>> begin DATASET EXCERPTS

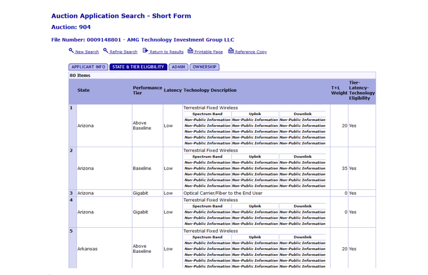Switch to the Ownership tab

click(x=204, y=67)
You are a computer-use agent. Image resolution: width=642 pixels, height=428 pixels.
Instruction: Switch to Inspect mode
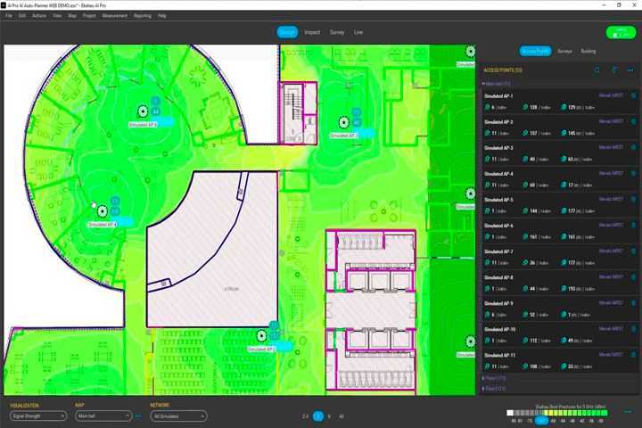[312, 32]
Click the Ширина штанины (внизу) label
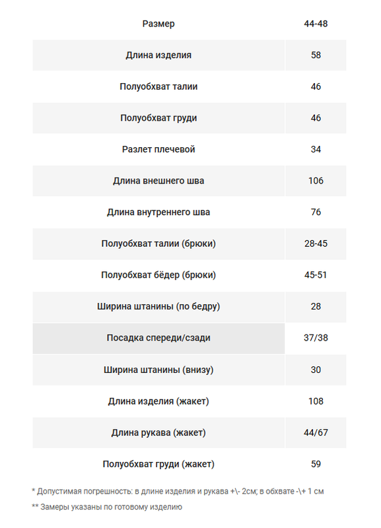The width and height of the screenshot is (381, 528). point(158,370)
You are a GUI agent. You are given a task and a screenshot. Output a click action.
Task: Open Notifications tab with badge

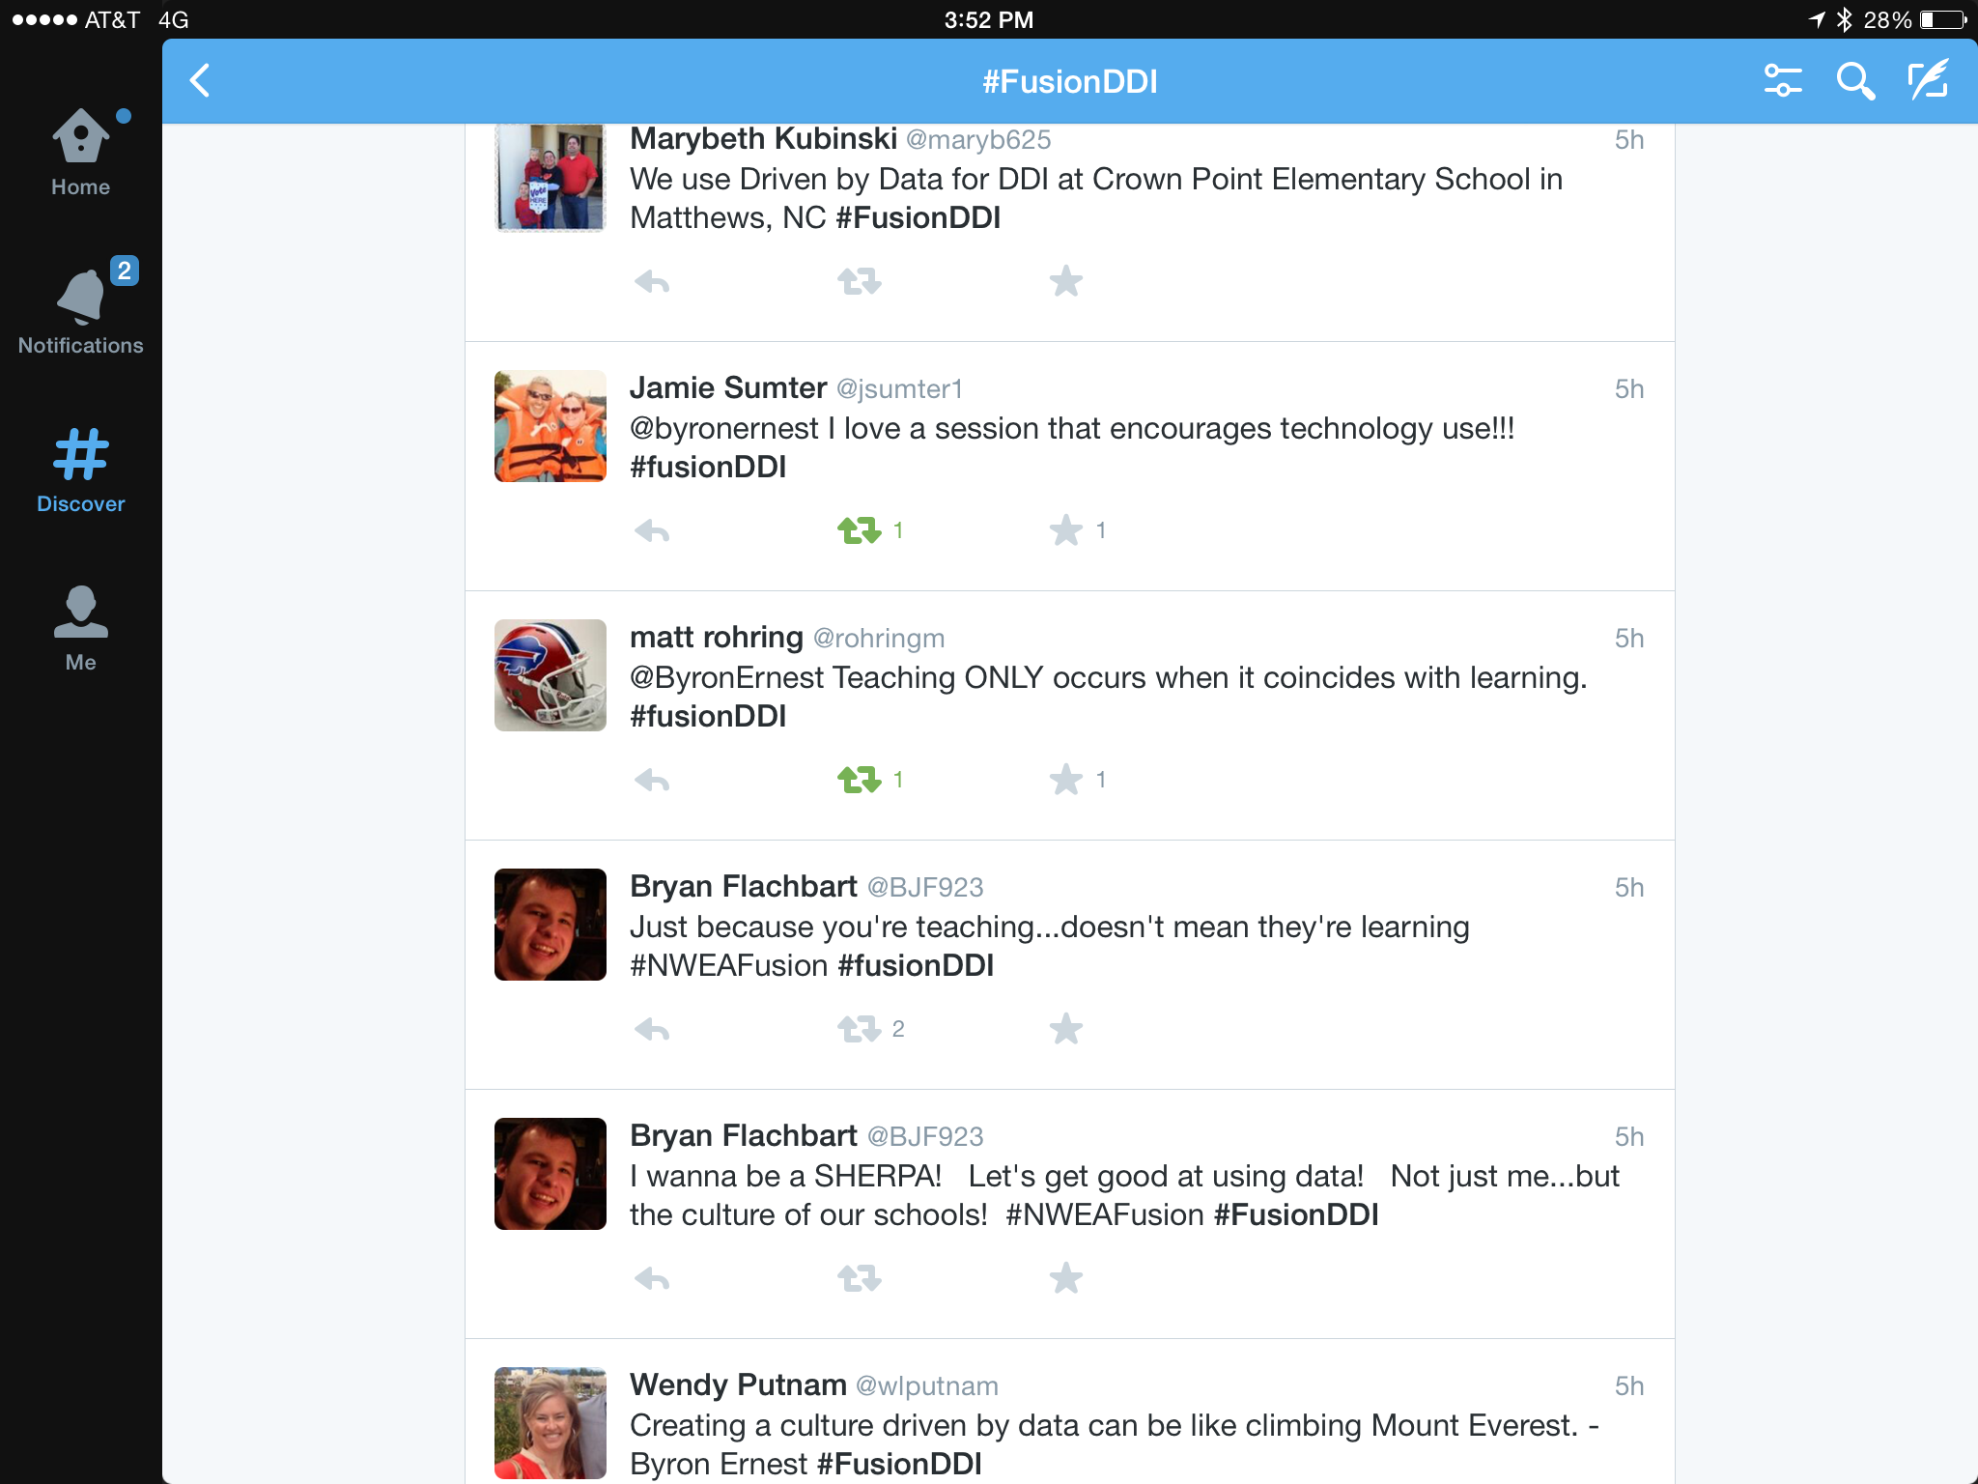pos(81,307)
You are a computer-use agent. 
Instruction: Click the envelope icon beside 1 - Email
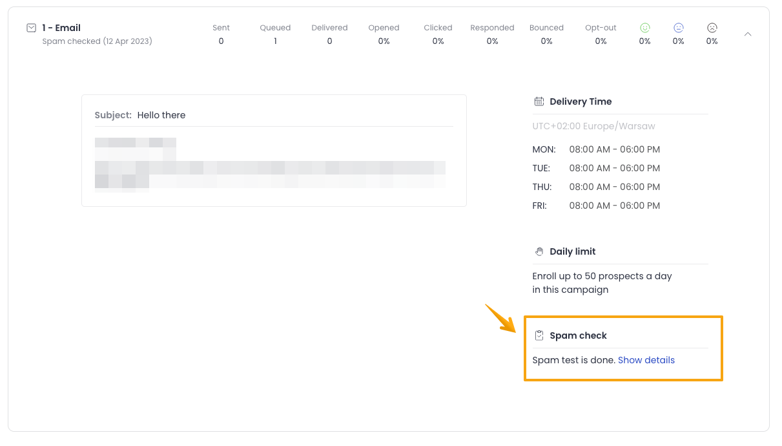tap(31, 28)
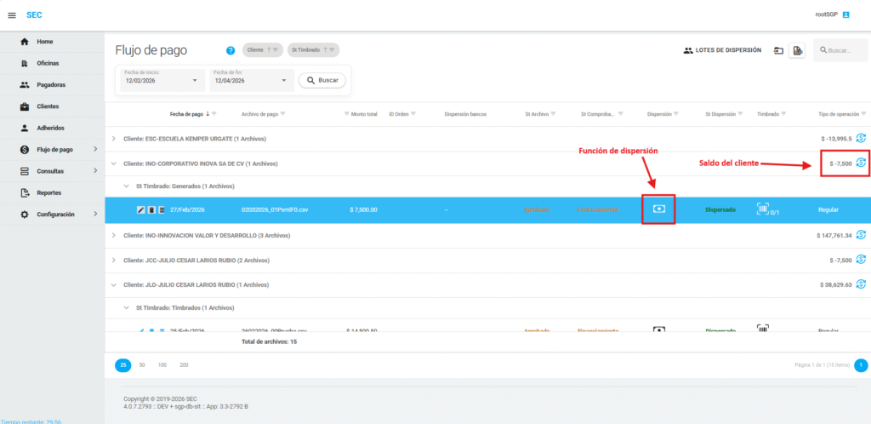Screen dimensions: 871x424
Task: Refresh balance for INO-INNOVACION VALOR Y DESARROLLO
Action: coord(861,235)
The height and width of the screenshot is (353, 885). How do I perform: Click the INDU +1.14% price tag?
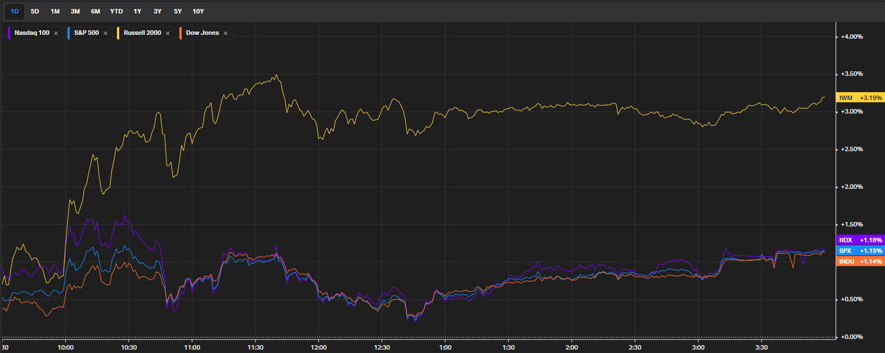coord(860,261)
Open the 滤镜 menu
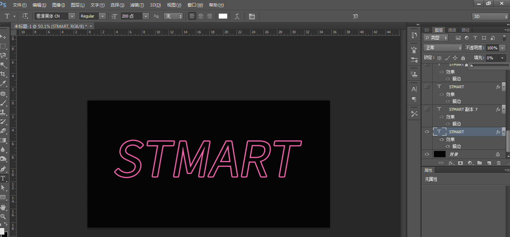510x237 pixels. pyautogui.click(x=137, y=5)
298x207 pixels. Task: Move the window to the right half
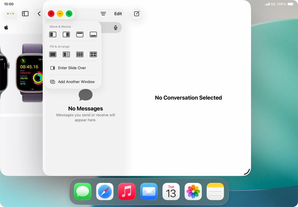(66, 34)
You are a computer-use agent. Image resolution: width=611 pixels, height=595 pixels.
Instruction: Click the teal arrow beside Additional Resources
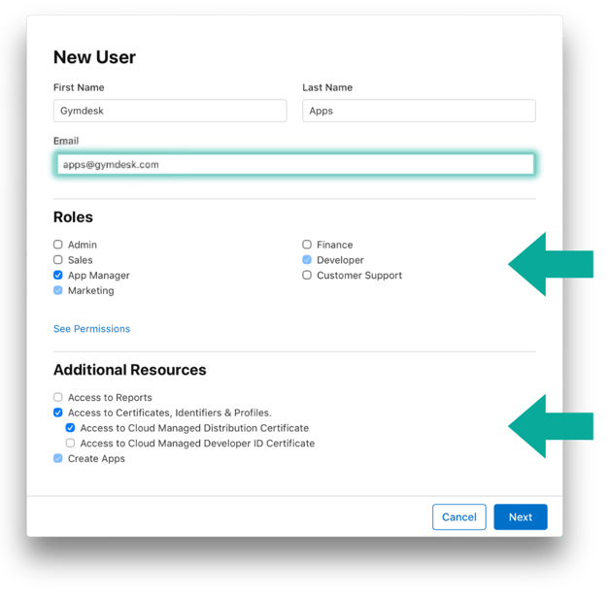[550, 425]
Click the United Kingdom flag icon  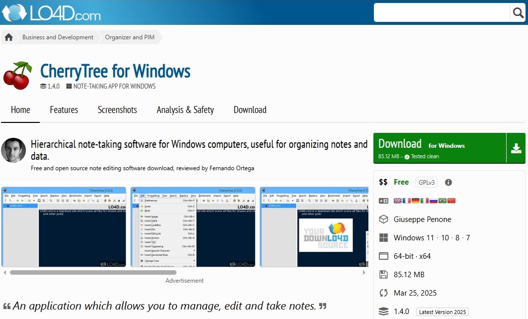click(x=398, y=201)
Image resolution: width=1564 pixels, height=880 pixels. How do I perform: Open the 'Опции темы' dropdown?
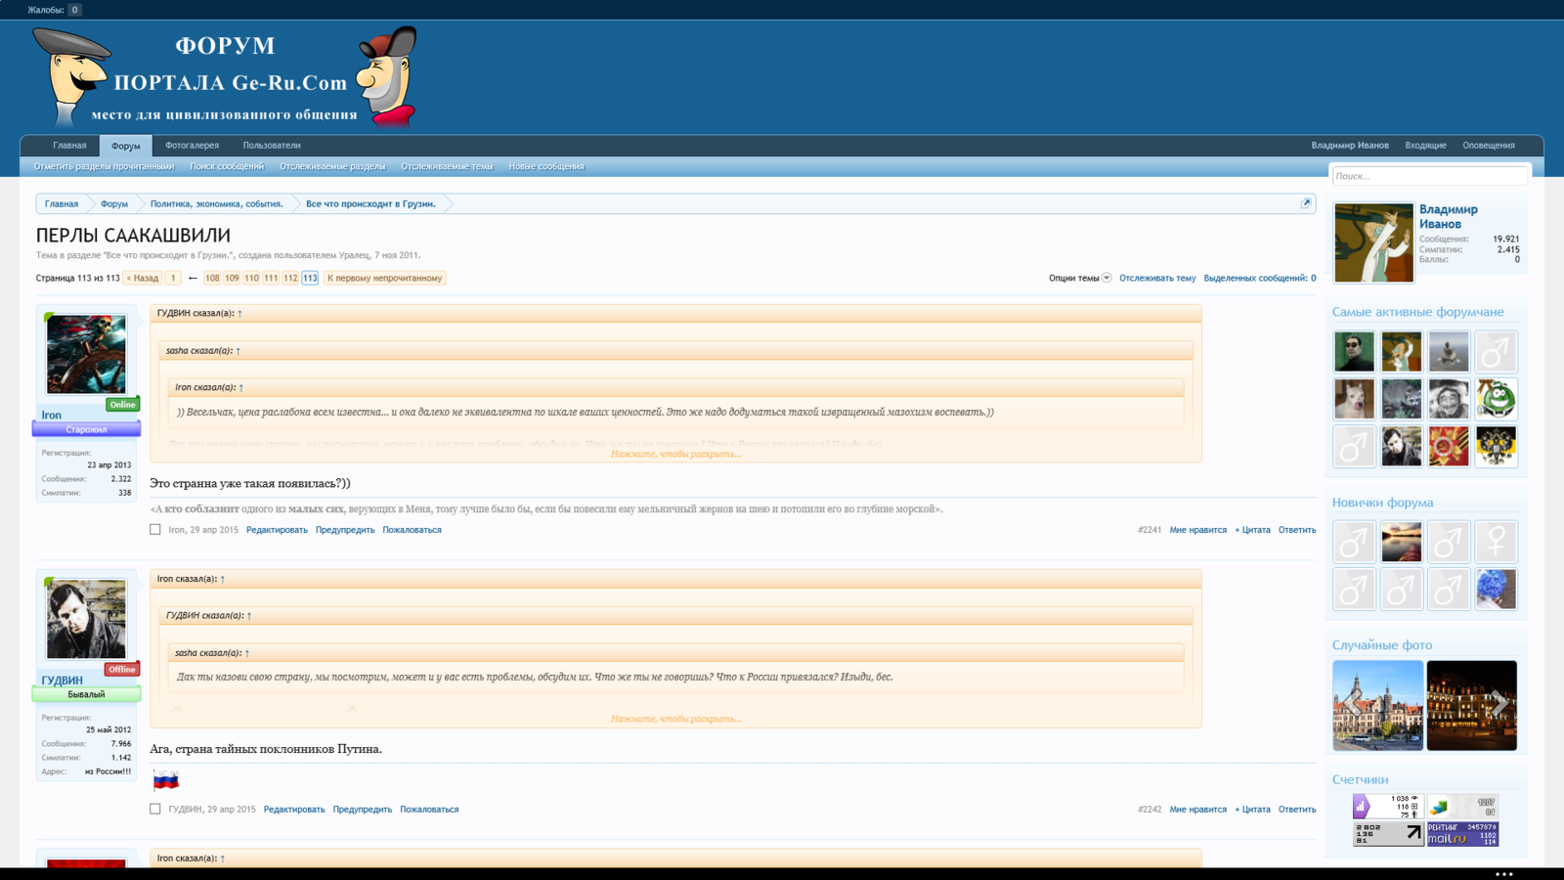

>> end DATASET EXCERPTS

● OBJECTIVE
Lay out everything in the records from the line containing "Click the Ширина штанины (внизу) label" down to the line containing "Action: coord(861,235)", both included, as a numbered list with blank lines dropped. Leave the pictures out.

● PROBLEM SOLUTION
1. Click the Ширина штанины (внизу) label
2. The width and height of the screenshot is (381, 528). point(158,370)
3. You are a GUI agent. You are given a task and a screenshot. Output a click action.
4. Task: Open Notifications tab with badge
5. pos(81,307)
6. You are a computer-use agent. 
7. Instruction: Click the envelope icon beside 1 - Email
8. tap(31, 28)
9. Screen dimensions: 871x424
10. Task: Refresh balance for INO-INNOVACION VALOR Y DESARROLLO
11. Action: coord(861,235)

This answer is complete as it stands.